Directions ->
Retype the lines below word for word, starting with the first line and stopping after the line that contains "coord(553,264)".

Item coordinate data
»»

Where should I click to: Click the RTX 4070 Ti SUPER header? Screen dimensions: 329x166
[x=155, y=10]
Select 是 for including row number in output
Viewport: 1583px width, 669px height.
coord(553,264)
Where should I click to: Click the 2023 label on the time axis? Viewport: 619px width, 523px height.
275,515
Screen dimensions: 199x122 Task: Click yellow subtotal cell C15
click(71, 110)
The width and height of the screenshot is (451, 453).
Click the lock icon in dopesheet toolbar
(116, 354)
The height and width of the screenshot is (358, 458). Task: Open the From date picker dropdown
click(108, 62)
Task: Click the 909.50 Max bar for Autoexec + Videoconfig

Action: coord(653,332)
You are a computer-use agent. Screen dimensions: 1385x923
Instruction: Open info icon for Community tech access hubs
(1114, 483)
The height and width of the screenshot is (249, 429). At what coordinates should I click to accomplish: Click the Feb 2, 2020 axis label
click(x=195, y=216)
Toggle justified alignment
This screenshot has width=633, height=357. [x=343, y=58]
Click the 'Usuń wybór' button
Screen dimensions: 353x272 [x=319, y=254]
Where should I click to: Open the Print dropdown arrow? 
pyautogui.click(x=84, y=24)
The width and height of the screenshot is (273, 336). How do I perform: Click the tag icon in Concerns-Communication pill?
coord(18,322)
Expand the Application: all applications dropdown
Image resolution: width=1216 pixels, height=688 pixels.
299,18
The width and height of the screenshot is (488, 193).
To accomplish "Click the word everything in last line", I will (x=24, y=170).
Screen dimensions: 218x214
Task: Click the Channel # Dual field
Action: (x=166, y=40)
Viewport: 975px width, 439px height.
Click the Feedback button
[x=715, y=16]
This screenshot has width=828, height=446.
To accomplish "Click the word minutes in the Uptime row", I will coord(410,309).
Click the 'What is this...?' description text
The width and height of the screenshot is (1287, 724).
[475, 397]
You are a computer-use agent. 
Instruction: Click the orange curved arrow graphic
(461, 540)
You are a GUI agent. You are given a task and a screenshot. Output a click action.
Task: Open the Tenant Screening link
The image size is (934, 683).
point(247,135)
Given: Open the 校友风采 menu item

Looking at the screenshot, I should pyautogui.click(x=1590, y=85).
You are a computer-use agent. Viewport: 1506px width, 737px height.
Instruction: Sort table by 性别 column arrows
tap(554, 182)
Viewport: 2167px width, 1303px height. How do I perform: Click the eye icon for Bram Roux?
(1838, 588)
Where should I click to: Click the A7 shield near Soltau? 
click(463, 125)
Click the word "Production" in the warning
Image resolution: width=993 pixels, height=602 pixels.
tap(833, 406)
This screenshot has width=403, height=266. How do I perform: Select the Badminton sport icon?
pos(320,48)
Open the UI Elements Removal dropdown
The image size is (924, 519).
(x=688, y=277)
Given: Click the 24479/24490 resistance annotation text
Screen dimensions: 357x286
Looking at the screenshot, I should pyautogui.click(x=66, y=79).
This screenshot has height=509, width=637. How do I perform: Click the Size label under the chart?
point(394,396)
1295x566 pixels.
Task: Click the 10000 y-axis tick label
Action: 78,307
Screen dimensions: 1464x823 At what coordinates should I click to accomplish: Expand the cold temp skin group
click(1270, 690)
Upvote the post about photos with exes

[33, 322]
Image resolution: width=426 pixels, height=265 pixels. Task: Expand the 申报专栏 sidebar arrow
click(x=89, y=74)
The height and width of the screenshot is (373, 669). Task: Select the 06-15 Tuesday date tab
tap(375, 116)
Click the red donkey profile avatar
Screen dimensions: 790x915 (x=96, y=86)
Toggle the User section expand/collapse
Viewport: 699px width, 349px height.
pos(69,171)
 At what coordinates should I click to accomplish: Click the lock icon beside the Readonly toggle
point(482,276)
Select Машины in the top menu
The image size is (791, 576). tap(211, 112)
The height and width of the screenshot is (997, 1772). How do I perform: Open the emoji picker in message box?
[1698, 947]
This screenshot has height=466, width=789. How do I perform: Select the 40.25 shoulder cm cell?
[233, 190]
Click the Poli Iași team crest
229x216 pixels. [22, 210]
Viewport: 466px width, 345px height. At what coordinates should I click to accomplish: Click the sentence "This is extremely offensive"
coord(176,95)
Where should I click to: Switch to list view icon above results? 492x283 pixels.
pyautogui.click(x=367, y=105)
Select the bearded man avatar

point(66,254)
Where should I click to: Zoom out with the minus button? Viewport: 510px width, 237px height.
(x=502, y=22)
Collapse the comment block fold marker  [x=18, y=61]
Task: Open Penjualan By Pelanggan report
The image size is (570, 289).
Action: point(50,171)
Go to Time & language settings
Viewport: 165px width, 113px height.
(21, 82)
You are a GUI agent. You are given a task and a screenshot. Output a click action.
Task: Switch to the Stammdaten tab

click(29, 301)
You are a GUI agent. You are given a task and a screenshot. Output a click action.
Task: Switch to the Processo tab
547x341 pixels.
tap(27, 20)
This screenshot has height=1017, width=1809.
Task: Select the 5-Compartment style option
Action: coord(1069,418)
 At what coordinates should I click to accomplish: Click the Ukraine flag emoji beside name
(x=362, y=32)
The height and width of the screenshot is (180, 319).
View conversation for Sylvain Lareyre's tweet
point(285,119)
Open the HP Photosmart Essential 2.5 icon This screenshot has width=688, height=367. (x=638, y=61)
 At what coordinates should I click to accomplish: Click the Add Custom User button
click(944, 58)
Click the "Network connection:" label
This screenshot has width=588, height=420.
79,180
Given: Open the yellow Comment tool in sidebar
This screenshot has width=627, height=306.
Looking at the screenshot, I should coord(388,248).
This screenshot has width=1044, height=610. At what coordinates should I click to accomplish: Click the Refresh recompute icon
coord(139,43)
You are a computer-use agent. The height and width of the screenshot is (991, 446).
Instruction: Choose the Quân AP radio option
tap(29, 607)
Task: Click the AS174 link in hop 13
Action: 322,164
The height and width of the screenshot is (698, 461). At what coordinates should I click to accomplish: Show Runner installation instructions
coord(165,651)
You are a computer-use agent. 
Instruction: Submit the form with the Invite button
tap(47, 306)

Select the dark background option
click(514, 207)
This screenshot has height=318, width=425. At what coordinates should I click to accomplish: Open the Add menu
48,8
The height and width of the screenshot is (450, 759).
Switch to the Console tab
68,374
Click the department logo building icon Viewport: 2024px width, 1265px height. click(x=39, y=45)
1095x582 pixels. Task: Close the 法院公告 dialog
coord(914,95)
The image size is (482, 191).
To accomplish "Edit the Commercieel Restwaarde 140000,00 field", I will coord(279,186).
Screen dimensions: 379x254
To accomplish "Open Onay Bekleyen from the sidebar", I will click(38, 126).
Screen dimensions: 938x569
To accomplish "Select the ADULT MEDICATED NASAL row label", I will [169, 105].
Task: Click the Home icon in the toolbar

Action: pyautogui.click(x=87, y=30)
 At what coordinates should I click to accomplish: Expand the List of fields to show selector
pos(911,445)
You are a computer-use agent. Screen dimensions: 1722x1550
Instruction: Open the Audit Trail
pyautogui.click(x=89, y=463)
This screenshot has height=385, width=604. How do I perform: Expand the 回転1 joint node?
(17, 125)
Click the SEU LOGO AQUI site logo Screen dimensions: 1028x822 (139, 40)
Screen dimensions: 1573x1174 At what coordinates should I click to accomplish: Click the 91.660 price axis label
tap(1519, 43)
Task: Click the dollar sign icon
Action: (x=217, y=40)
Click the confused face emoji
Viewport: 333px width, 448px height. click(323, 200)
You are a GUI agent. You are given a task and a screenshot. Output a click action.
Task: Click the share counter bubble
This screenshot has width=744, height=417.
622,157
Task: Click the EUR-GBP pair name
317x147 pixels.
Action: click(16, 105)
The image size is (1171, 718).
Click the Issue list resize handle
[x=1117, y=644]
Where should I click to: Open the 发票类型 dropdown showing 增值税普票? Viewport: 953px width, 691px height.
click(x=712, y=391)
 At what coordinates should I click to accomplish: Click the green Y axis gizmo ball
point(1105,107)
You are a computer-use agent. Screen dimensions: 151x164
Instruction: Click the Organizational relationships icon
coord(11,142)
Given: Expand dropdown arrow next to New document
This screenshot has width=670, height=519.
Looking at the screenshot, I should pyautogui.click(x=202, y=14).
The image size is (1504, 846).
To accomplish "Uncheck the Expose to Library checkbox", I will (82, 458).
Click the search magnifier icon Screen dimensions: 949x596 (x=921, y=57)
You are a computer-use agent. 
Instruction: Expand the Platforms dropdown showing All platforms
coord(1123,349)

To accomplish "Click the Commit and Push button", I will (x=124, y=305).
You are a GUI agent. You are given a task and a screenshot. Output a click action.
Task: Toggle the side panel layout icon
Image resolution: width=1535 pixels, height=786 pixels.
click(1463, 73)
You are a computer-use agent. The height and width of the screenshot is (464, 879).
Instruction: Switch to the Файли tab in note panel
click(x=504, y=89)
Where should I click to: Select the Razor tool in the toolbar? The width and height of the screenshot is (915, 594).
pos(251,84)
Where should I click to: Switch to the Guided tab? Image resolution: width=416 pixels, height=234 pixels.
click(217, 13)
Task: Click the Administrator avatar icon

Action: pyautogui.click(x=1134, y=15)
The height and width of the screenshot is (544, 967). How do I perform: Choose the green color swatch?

««

Task answer ->
Where should I click to: Click the RTX 4070 Ti SUPER header? Screen dimensions: 329x166
[x=155, y=10]
Select 是 for including row number in output
Viewport: 1583px width, 669px height.
coord(553,264)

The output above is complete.